Besides community support, Taglieri had another motivation for getting better. During the initial stages of his recovery, his wife, Kelly, had a sonogram, which showed that a baby brother, Anthony, would soon join their two daughters, Alyssa and Brianna. “The baby was my inspiration,” says Chris Taglieri. “I wanted to make sure I was better before he was born.”
Taglieri needed that inspiration for the rehabilitation process, which was tough. “But the Euclid Hospital staff was absolutely tremendous,” he says. “I especially got a lot of help from John Smith, who is a great trainer at Euclid Hospital’s Outpatient Therapy Center. This is very ironic because John is the athletic trainer at Eastlake North High School, our arch rival in sports!”
Taglieri’s hard work paid off. “His long-term prognosis is good,” says Dr. Williams. “He should be able to resume all his previous activities with no restrictions.”
The doctor as ultra marathoner
Dr. Williams’s extensive personal experience with athletics and coaching makes him especially empathetic to injured athletes and coaches. After graduating in 1983 from the University of Massachusetts with an M.A. in sports management, he coached women’s alpine ski racing at Middlebury College, as well as the United States Olympic Ski Team, for which his brother was a member.
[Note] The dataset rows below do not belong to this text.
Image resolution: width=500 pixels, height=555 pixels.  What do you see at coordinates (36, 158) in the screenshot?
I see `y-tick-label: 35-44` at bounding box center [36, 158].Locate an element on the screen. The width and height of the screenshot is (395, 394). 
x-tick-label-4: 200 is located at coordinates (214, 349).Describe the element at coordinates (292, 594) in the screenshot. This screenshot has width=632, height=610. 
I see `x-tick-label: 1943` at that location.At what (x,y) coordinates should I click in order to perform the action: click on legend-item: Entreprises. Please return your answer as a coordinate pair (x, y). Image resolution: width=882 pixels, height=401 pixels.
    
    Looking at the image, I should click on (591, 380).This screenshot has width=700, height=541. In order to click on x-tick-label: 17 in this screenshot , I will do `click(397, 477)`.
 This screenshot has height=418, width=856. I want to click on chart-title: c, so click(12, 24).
In addition to skiing, Dr. Williams, 50, has coached soccer, wrestling, tennis, track and field, football, lacrosse, and squash. He still helps coach the various sports teams in which his five children are involved, and he serves as team physician for Euclid High School, Villa Angela-St. Joseph High School, and John Carroll University.
Although he spends time on the sidelines, the doctor also gets into the thick of the action. Throughout the years, he has participated in all the sports that he coached. And he still runs. In fact, he runs so much that marathons (26.2-mile races) are short distances for him. Instead, he competes in ultra marathons, which are 30- to 50-mile races.
A fifth generation physician, Dr. Williams feels that he was meant to be a doctor. “I didn’t go to medical school until I’d already been out of college for 10 years,” he says. “But I’m now doing what I always wanted. Orthopaedics and sports are my life.”
“My favorite part of this work is the interaction with patients,” he adds. “Since I feel that the whole psyche of an individual is important, I take a lot of time with every patient, from whom I learn a lot. I work with wonderful people both in my practice and at the hospital, which has a beautiful view of Lake Erie. It doesn’t get any better than this.”